Bug #61025 Race condition with CONNECT_REP in ndbmtd
Submitted: 2 May 2011 13:36 Modified: 3 May 2011 8:00
Reporter: Jonas Oreland Email Updates:
Status: Closed Impact on me:
Category:MySQL Cluster: Cluster (NDB) storage engine Severity:S3 (Non-critical)
Version: OS:Any
Assigned to: Jonas Oreland CPU Architecture:Any

[2 May 2011 13:36] Jonas Oreland
In ndbmtd, the "a node connected"-event is detected by CMVMI-thread
which will send a CONNECT_REP (prio a) to QMGR

However, there is a (very very) low risk, that a signal might be transfered
to QMGR directly by transporter before the CONNECT_REP arrives in QMGR.

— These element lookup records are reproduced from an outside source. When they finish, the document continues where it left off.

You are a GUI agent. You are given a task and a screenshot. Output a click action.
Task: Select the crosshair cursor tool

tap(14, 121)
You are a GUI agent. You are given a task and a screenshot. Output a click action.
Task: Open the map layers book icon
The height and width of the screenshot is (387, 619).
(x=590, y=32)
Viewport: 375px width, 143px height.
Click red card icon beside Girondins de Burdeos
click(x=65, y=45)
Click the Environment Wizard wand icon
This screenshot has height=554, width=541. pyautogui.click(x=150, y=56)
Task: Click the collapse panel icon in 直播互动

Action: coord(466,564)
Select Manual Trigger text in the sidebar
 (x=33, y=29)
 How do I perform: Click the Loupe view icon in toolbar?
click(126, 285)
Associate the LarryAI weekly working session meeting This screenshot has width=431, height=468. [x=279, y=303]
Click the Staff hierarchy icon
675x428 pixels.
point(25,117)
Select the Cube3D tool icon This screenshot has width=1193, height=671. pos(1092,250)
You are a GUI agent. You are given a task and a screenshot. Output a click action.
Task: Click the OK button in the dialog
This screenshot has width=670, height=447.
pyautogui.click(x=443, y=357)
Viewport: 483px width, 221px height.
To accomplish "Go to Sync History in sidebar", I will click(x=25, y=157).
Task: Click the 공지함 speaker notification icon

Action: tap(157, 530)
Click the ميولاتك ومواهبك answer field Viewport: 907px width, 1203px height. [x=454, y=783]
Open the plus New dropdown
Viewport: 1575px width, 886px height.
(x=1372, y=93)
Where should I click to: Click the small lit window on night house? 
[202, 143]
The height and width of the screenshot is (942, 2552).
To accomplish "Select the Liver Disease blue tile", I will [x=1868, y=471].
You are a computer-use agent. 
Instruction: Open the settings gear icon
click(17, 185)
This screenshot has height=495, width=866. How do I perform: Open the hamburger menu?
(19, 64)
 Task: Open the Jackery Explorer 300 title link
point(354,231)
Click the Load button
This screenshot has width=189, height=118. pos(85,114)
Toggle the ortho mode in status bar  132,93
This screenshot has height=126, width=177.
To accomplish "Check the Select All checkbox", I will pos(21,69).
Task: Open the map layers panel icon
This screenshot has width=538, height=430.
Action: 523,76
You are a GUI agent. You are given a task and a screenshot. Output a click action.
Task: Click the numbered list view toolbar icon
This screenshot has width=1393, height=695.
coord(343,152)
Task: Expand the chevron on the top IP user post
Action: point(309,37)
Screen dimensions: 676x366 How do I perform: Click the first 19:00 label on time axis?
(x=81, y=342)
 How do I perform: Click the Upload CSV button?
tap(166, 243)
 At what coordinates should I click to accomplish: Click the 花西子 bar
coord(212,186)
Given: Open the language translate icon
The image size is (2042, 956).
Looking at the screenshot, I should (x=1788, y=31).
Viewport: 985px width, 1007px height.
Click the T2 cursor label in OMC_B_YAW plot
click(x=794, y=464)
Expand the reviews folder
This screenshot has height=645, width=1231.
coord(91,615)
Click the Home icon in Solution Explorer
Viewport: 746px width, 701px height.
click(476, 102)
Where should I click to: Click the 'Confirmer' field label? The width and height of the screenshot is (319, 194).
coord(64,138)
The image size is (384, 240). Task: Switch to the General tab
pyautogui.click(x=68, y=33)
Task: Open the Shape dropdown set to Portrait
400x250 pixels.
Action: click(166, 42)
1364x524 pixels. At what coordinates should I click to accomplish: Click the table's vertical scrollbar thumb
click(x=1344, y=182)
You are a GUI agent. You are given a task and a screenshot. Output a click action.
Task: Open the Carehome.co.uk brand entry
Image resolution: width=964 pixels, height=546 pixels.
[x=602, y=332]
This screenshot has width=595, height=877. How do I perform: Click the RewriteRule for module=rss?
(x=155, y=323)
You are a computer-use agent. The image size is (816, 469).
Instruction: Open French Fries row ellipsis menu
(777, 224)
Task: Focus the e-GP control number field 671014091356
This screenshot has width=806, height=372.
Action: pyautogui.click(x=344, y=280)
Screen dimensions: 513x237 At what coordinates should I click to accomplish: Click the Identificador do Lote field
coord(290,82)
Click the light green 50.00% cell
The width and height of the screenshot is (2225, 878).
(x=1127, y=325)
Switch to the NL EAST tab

This will then result in a error log like:
Status: Temporary error, restart node
Message: Internal program error (failed ndbrequire) (Internal error, programming error or missing error message, please report a bug)
Error: 2341
Error data: qmgr/QmgrMain.cpp
Error object: QMGR (Line: 565) 0x00000002
Program: /path/to/ndbmtd
Pid: 21509 thr: 0
Version: mysql-5.1.56 ndb-7.0.25
Trace: ./ndb_5_trace.log.109 ./ndb_5_trace.log.109_t1 ./ndb_5_trace.log.109_t2 ./ndb_5_trace.log.109_t3

How to repeat:
since twice in autotest

Suggested fix:
Ignore CM_REG_REQ until CONNECT_REP has arrived in QMGR.
This is safe as CM_REG_REQ is resent by starting node until it gets a reply.
[2 May 2011 13:41] Jonas Oreland
pushed to 7.0.25 and 7.1.14
[3 May 2011 8:00] Jon Stephens
Documented in the NDB-7.0.25 and 7.1.14 changelogs as follows:

        In ndbmtd, a node connect event is detected by a CMVMI thread
        which sends a CONNECT_REP signal to the QMGR kernel block. In a
        few isolated circumstances, a signal might be transfered to QMGR
        directly by the NDB transporter before the CONNECT_REP signal
        actually arrived. This resulted in reports in the error log with
        status and Temporary error, restart node the message Internal
        program error.